Having just done this last week, I can say with certainty that you do NOT have to drop the entire subframe.

Each mount has a metal base encapsulated by rubber. I soaked each mount in the car with dishwashing liquid for 2 days before I did the actual work.

I lowered one side at a time. The front has to be lowered more than the rear. The mounts on the front come out from the top of the subframe. The mounts on the rear come out from the bottom.

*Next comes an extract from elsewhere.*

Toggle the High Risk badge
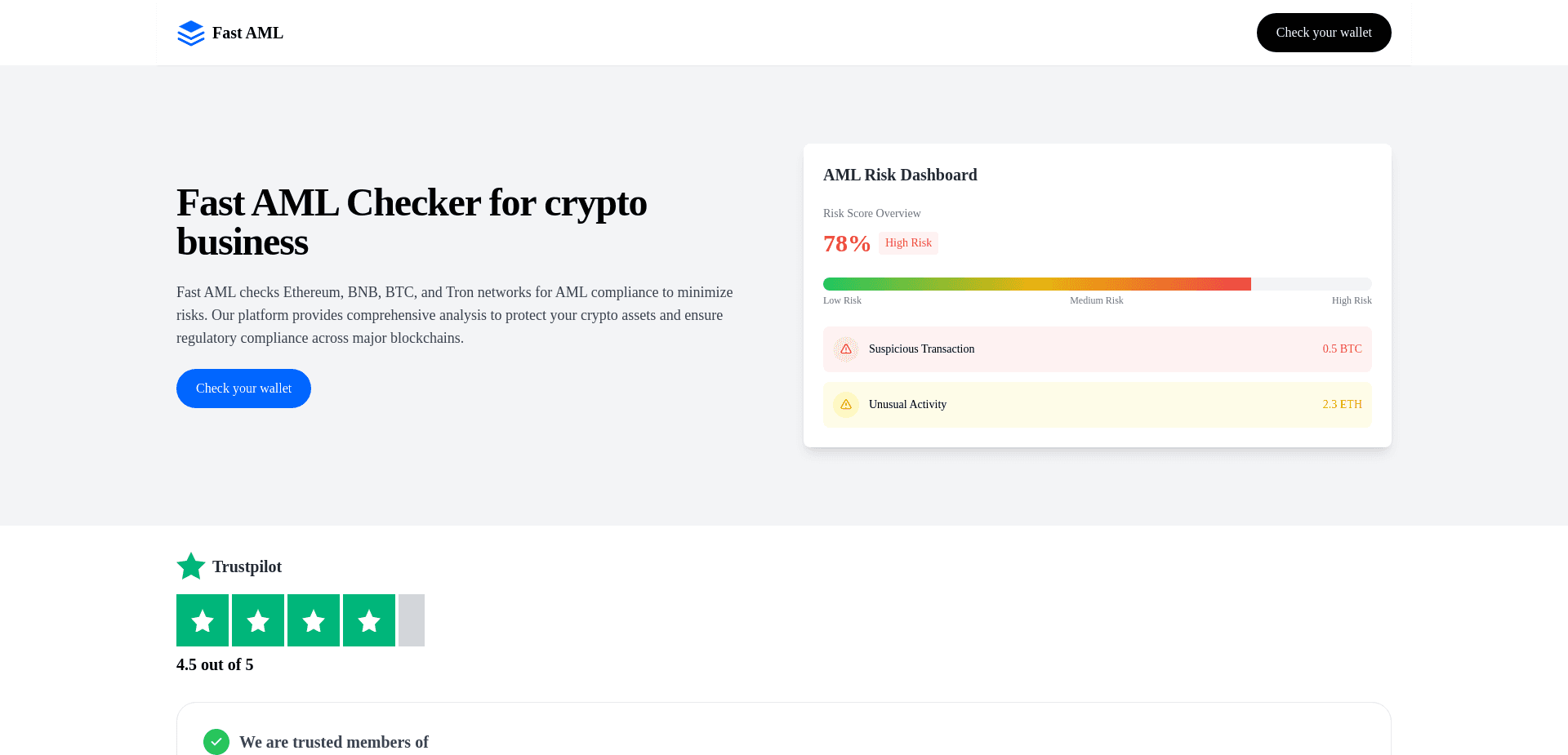The width and height of the screenshot is (1568, 755). pos(908,242)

I have read that the factory tool doesn't work all that well. I used an air hammer and a large hammer/chisel. I also used a bottle jack and a block of wood as a spacer. As in:

For the front mount:

- Remove the bolt for the front mount while supporting the car on jack stands
- If the frame does not drop about 5 inches, use a large pry bar
- Place the block of wood between the body and the subframe
- Place the bottle jack underneath the metal center of the mount
- Apply pressure with the jack. This is mainly to keep tension on the mount. I will most likely NOT remove it from the subframe
- Work with an air hammer or large hammer/chisel from the bottom. The impact is what moves the mount in the frame. Every bit you move it makes it easier, as there is less rubber material rubbing on the subframe mount

Moving to the rear mount:

- Use a jackstand or a bottle jack to support the subframe just inboard of the mount
- Use the wood block to space the body from the frame. This gives you working room from the top
- Use an air hammer or hammer/chisel from the too. For this one, there is no constant pressure from a bottle jack. Impact does all the work

If this doesn't work for you, my alternative would have been to have used a right angle drill to drill out most of the mount rubber material; the use a sawzall for move the center portion of the mount. Then hammer/chisel to remove the outer ring of the mount. I'm glad I didn't have to do that, else the car would be undrivable for several months before I come back with the proper rear mounts.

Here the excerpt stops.